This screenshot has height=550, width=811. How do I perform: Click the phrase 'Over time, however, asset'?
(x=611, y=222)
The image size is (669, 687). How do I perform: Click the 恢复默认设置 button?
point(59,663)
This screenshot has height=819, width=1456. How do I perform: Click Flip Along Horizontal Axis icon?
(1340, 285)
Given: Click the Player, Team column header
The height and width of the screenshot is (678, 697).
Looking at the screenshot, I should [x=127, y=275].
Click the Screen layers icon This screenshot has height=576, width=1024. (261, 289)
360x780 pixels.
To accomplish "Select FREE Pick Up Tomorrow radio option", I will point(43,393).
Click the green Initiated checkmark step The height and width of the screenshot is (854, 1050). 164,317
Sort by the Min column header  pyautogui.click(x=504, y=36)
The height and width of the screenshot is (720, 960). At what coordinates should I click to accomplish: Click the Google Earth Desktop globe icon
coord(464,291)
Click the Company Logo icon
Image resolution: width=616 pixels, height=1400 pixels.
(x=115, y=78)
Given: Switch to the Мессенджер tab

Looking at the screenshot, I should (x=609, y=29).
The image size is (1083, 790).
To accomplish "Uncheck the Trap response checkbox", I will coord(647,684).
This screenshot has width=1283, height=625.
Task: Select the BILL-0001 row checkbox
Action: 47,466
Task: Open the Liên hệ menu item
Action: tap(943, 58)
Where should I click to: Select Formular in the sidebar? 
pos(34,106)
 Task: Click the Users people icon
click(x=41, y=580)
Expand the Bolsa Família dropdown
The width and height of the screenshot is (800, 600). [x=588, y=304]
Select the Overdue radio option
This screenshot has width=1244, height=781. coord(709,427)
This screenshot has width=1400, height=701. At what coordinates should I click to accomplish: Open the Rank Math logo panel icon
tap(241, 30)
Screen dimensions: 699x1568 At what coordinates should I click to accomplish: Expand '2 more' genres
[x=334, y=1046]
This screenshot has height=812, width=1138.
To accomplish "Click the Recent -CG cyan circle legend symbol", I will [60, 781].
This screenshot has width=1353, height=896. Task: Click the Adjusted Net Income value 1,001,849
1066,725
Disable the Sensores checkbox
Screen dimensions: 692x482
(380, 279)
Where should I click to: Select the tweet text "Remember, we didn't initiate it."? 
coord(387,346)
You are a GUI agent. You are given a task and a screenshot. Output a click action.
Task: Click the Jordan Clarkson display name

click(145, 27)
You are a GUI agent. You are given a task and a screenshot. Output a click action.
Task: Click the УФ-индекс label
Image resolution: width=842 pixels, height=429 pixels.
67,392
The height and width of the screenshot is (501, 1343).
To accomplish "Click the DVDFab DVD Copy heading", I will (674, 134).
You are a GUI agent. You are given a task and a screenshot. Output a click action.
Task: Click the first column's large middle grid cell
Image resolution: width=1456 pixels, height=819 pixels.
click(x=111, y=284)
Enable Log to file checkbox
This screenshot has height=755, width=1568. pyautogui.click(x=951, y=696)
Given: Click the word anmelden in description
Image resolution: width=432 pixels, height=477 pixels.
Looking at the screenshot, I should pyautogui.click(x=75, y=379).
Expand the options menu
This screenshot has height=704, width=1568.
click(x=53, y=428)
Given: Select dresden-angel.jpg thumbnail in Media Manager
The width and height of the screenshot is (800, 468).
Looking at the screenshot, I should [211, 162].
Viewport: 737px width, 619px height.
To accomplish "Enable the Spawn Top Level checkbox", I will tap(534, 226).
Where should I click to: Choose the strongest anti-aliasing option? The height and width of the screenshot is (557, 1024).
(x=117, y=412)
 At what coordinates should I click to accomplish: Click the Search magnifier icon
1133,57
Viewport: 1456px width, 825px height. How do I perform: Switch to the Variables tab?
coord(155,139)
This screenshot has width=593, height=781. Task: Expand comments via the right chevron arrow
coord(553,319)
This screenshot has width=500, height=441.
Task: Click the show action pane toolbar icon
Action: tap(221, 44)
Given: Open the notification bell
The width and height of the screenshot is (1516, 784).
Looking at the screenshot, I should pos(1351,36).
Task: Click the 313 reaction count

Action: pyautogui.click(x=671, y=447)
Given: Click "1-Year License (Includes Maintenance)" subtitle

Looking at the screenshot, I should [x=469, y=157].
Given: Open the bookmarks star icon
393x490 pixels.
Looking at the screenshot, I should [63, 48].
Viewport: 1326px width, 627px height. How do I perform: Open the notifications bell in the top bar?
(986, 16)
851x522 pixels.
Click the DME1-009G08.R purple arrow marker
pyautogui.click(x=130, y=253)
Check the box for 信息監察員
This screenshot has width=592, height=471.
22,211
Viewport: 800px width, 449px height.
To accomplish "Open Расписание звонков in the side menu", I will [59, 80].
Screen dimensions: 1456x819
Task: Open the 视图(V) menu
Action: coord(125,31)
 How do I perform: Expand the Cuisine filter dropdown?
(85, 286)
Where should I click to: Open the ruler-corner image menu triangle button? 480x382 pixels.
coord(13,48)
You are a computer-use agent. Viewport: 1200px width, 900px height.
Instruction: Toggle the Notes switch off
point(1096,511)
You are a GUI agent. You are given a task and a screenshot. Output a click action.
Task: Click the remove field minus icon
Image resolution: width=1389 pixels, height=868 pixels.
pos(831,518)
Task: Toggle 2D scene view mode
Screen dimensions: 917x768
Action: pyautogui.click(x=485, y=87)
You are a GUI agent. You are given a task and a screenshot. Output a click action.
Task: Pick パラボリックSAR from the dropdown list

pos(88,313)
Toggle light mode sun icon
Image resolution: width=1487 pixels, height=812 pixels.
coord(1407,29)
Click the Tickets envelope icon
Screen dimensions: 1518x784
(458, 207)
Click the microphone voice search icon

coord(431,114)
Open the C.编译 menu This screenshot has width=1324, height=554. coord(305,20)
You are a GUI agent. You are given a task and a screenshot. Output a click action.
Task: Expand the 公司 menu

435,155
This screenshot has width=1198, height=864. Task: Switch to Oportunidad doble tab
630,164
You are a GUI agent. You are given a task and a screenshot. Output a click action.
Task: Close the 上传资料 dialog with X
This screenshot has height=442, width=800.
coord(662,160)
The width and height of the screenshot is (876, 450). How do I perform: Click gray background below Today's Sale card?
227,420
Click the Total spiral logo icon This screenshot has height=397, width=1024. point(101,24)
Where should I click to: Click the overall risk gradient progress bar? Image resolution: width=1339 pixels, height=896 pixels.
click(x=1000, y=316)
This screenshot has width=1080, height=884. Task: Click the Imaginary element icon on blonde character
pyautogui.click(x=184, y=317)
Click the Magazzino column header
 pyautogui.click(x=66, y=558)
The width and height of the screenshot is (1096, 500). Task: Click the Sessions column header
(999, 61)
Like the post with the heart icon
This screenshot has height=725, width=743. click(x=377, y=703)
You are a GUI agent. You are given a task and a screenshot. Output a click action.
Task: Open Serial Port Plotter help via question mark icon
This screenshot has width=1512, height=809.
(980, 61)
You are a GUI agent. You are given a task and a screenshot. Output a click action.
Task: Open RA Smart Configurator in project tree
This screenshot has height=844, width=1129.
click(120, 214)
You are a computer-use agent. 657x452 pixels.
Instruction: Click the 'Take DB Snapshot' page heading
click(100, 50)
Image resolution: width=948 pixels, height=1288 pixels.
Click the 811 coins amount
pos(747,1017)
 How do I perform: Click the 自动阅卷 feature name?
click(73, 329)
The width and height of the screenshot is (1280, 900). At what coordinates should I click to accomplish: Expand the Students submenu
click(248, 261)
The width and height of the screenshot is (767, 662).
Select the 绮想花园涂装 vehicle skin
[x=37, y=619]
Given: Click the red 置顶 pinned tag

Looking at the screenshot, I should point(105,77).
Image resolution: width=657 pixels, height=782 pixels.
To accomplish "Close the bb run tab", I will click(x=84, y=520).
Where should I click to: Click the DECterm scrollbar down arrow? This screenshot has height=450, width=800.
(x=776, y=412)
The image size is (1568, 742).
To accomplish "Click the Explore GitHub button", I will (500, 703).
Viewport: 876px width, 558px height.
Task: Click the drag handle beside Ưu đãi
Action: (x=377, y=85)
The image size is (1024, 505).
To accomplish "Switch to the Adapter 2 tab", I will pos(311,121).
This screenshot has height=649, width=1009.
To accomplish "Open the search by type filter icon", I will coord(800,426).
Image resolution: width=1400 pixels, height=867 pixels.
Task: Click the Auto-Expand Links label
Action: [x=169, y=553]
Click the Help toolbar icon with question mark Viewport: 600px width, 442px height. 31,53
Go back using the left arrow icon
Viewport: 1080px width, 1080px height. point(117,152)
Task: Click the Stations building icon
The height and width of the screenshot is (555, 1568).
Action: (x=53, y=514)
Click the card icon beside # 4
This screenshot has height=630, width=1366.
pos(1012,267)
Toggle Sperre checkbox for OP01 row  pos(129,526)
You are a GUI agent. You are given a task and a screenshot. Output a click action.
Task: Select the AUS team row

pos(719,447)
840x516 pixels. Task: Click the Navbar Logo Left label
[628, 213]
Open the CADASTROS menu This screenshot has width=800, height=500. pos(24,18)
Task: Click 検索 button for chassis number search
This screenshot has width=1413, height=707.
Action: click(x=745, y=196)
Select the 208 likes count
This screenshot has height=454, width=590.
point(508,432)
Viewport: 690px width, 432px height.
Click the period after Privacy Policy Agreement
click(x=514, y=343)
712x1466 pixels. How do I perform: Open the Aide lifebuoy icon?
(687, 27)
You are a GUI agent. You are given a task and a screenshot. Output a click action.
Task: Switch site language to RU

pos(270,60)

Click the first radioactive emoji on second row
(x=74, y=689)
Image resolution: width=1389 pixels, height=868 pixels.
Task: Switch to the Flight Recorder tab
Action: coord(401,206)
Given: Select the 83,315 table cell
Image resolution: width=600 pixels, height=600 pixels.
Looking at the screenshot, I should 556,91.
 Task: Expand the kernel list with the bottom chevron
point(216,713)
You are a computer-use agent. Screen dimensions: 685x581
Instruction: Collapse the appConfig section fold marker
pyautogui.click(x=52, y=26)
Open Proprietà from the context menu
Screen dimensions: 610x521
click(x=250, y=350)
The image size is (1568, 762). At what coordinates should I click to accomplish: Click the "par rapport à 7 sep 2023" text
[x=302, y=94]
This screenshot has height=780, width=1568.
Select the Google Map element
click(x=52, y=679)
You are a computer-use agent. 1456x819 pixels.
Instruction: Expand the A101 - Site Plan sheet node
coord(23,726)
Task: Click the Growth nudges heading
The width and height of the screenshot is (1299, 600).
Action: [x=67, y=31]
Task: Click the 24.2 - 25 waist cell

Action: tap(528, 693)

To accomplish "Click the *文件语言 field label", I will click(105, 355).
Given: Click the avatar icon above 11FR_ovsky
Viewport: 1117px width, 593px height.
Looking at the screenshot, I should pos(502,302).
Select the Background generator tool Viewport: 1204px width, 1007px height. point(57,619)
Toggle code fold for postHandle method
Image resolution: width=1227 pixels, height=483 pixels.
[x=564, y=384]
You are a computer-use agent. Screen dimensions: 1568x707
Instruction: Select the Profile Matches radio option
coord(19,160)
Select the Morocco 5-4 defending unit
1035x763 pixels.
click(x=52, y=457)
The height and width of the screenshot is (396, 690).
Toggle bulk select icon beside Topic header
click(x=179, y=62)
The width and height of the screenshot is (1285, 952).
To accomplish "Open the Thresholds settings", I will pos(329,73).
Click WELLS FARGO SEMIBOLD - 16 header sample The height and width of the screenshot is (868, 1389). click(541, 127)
•••
#### THE TASK:
Starting at the line that has "This screenshot has width=1353, height=896." and ending with the line that has "should pyautogui.click(x=75, y=379).", write out those lines as a JSON list of strings, one string per line, with blank lines left out.

#### ANSWER FOR THE TASK:
[
  "This screenshot has width=1353, height=896. Task: Click the Adjusted Net Income value 1,001,849",
  "1066,725",
  "Disable the Sensores checkbox",
  "Screen dimensions: 692x482",
  "(380, 279)",
  "Where should I click to: Select the tweet text \"Remember, we didn't initiate it.\"? ",
  "coord(387,346)",
  "You are a GUI agent. You are given a task and a screenshot. Output a click action.",
  "Task: Click the Jordan Clarkson display name",
  "click(145, 27)",
  "You are a GUI agent. You are given a task and a screenshot. Output a click action.",
  "Task: Click the УФ-индекс label",
  "Image resolution: width=842 pixels, height=429 pixels.",
  "67,392",
  "The height and width of the screenshot is (501, 1343).",
  "To accomplish \"Click the DVDFab DVD Copy heading\", I will (674, 134).",
  "You are a GUI agent. You are given a task and a screenshot. Output a click action.",
  "Task: Click the first column's large middle grid cell",
  "Image resolution: width=1456 pixels, height=819 pixels.",
  "click(x=111, y=284)",
  "Enable Log to file checkbox",
  "This screenshot has height=755, width=1568. pyautogui.click(x=951, y=696)",
  "Given: Click the word anmelden in description",
  "Image resolution: width=432 pixels, height=477 pixels.",
  "Looking at the screenshot, I should pyautogui.click(x=75, y=379)."
]